(Exercise goal)
Each line of the records that includes "sobre" should be found and copied.

Data records
__________

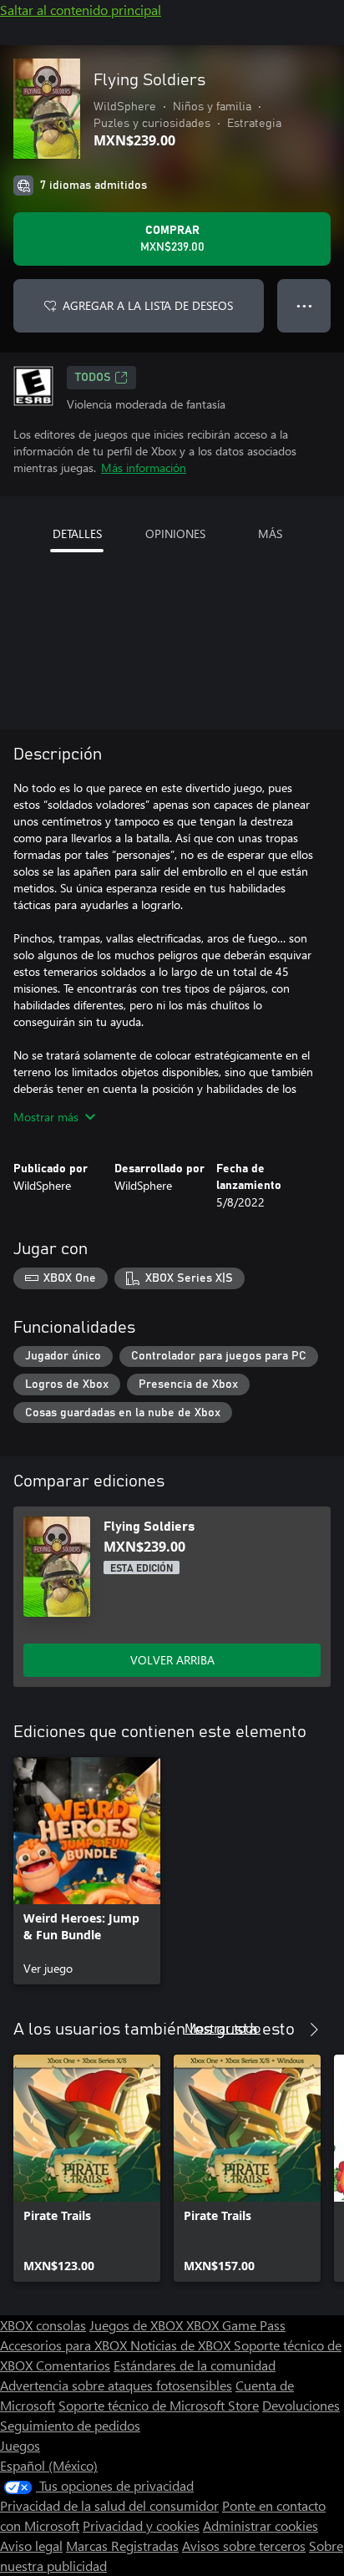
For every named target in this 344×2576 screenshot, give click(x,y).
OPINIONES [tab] (175, 533)
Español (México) (49, 2465)
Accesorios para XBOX (65, 2345)
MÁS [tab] (270, 533)
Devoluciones (301, 2405)
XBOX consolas (43, 2325)
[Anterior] (280, 2029)
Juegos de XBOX (137, 2325)
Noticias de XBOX (182, 2345)
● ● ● (304, 305)
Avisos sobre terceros (244, 2545)
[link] (86, 1870)
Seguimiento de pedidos (70, 2425)
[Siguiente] (314, 2029)
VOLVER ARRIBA (172, 1660)
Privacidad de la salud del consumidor (109, 2505)
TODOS (93, 378)
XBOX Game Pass (236, 2325)
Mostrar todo (223, 2027)
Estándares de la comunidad (195, 2365)
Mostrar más (45, 1117)
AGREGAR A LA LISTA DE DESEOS (148, 305)
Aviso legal (31, 2545)
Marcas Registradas (122, 2545)
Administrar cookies (260, 2525)
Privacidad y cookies (141, 2525)
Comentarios (73, 2365)
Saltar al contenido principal (80, 9)
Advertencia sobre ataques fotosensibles (116, 2385)
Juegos (20, 2445)
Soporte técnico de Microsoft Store (158, 2405)
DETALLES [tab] (77, 533)
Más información (143, 467)
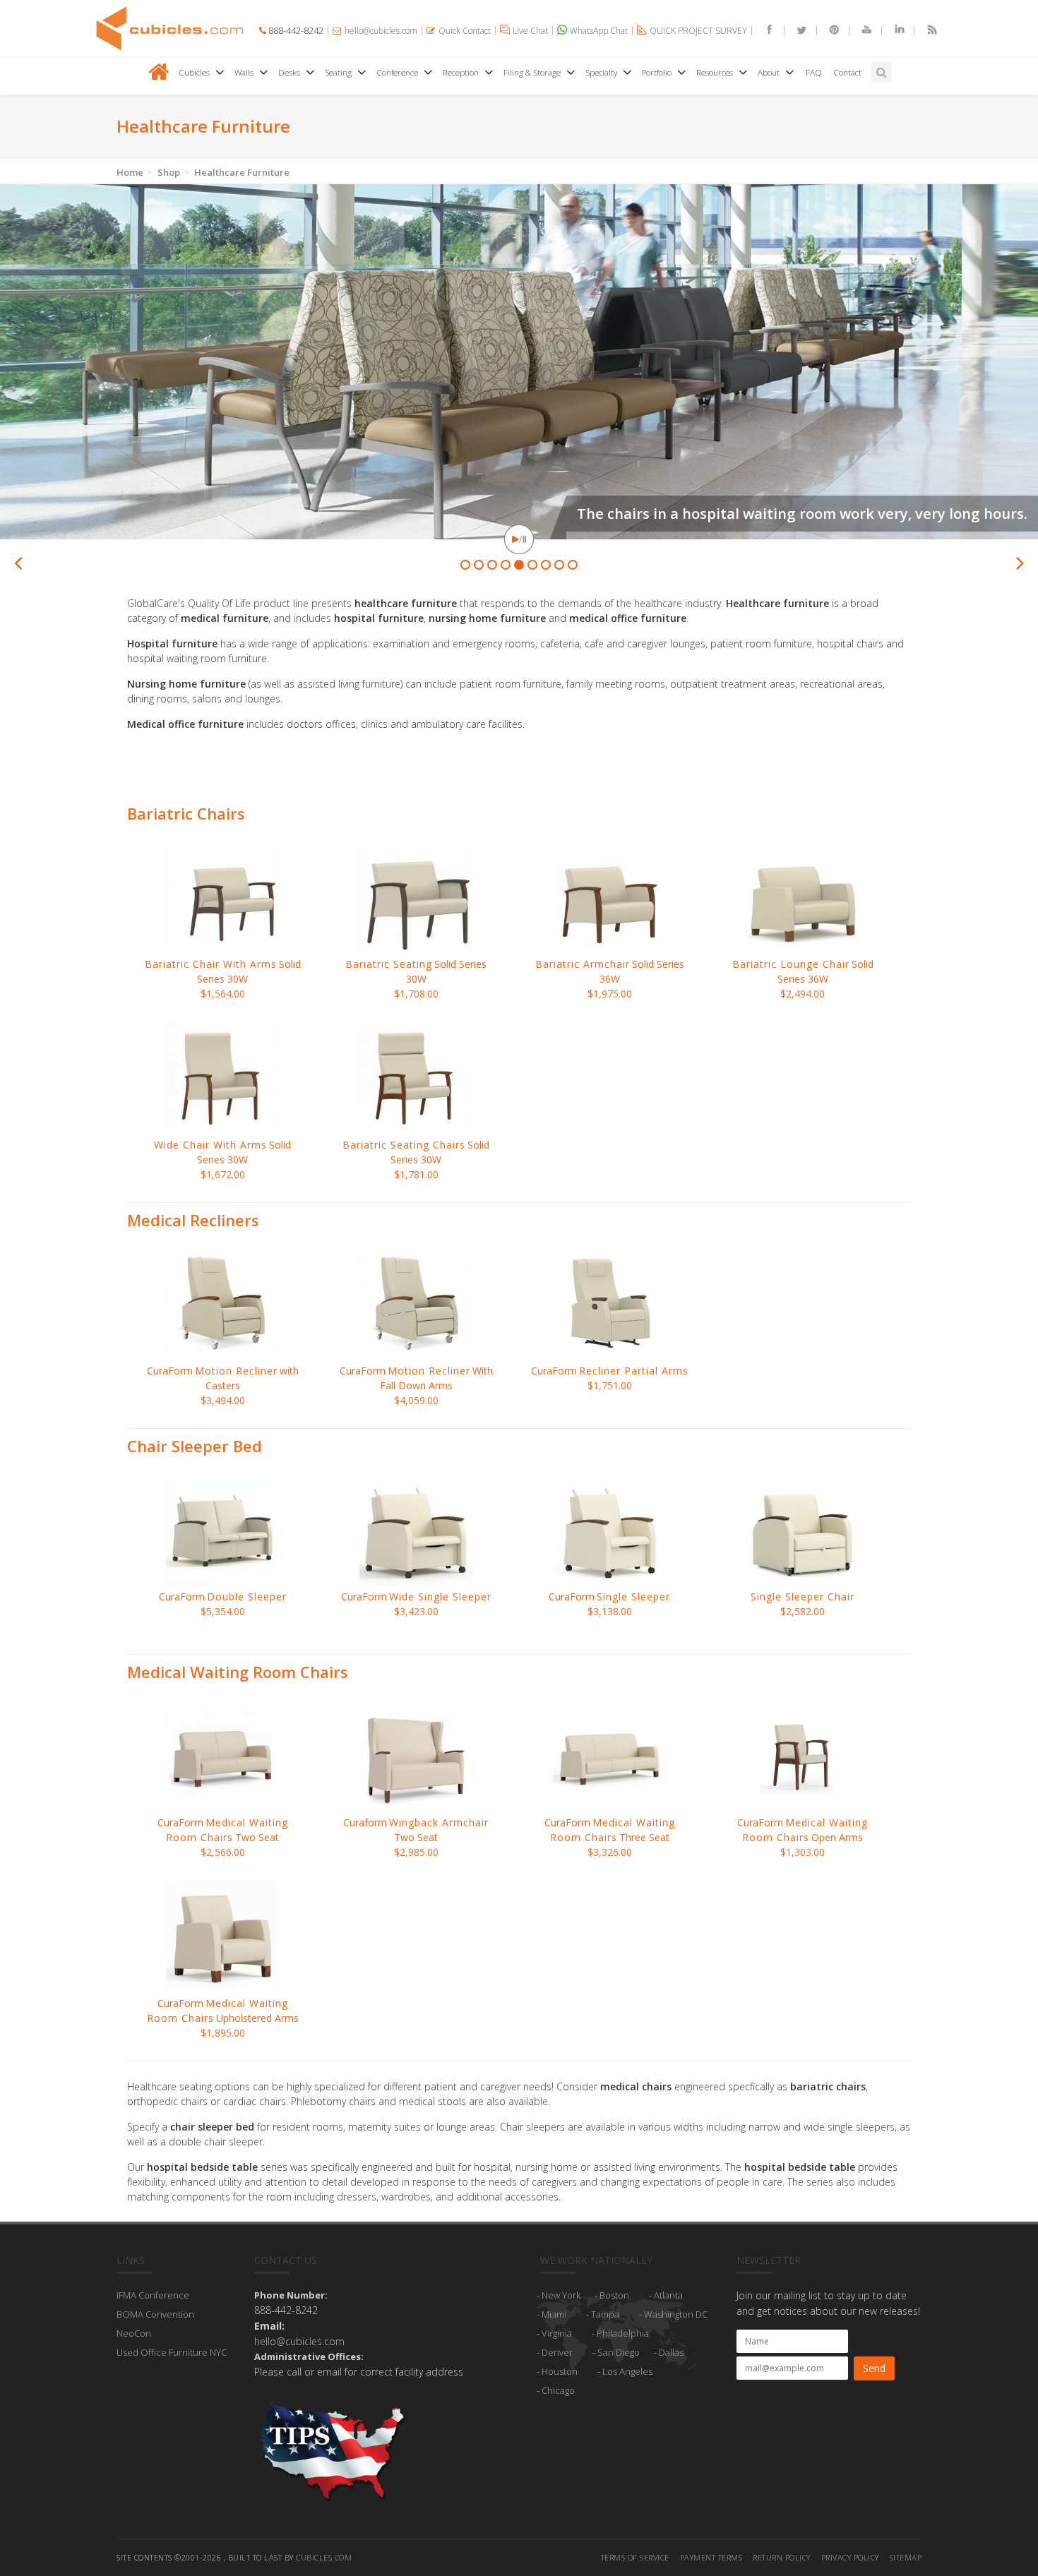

__________

(Your solution)
Avisos sobre terceros (244, 2545)
Advertencia sobre ataques fotosensibles (116, 2385)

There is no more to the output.